● LISTED RECORDS
⁂

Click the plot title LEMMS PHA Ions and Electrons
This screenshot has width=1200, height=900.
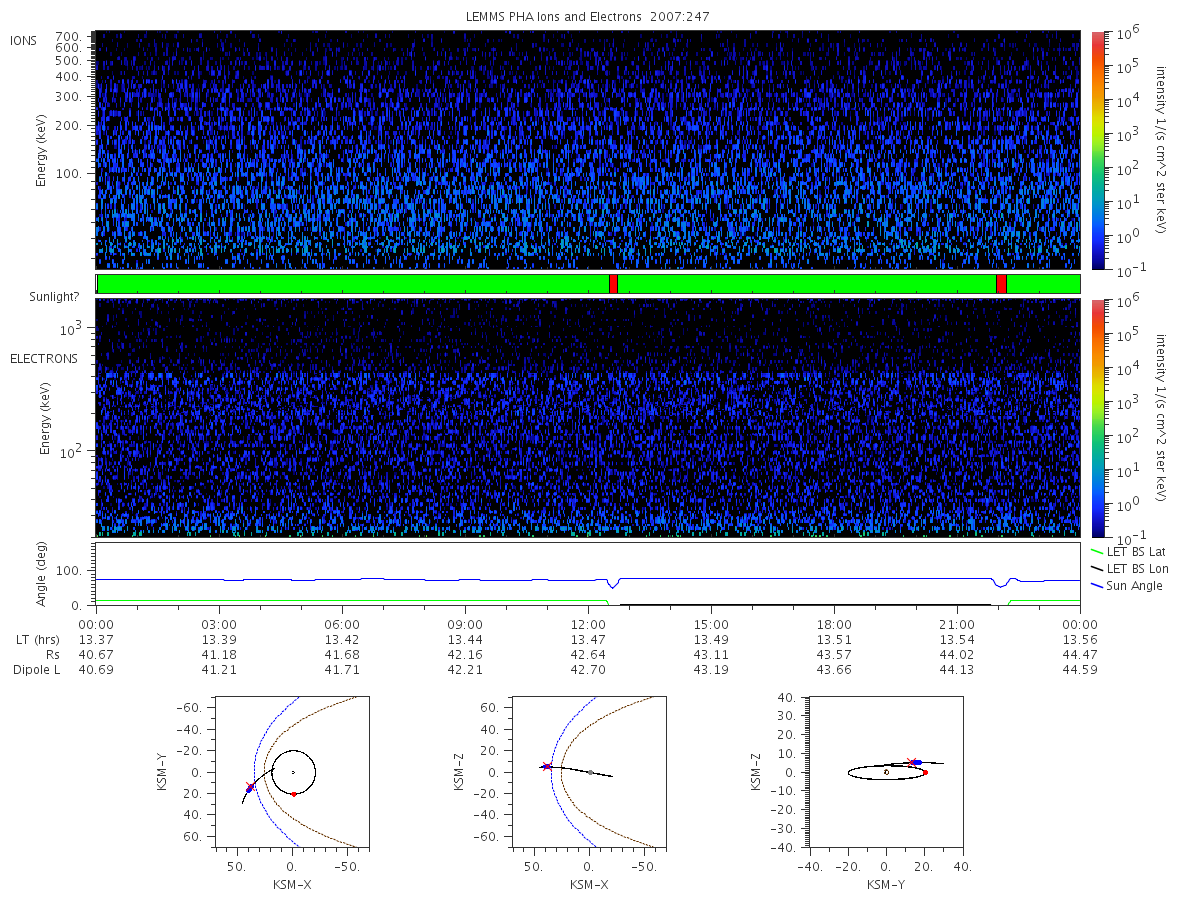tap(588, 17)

⁂

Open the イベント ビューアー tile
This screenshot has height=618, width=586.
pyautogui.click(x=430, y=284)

⁂

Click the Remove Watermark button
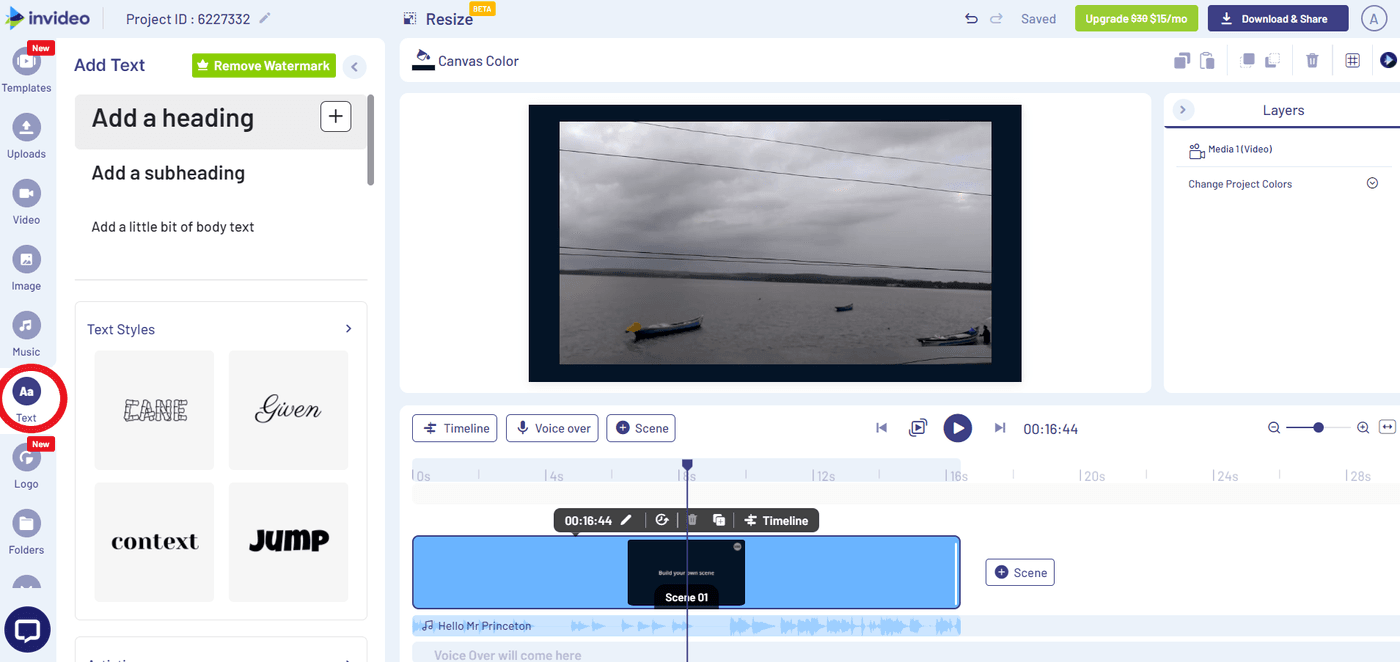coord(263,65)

⁂

● OBJECTIVE
Starting with the line that contains "Click the plot" and going on through the line that contains "tap(588, 17)", write out those records again, requests included, with each coordinate in the answers multiplied by 2.4 and rounded to a whole number, halves rounded up. Leave the pictures out.

● THE RESULT
Click the plot title LEMMS PHA Ions and Electrons
This screenshot has width=1200, height=900.
tap(1411, 41)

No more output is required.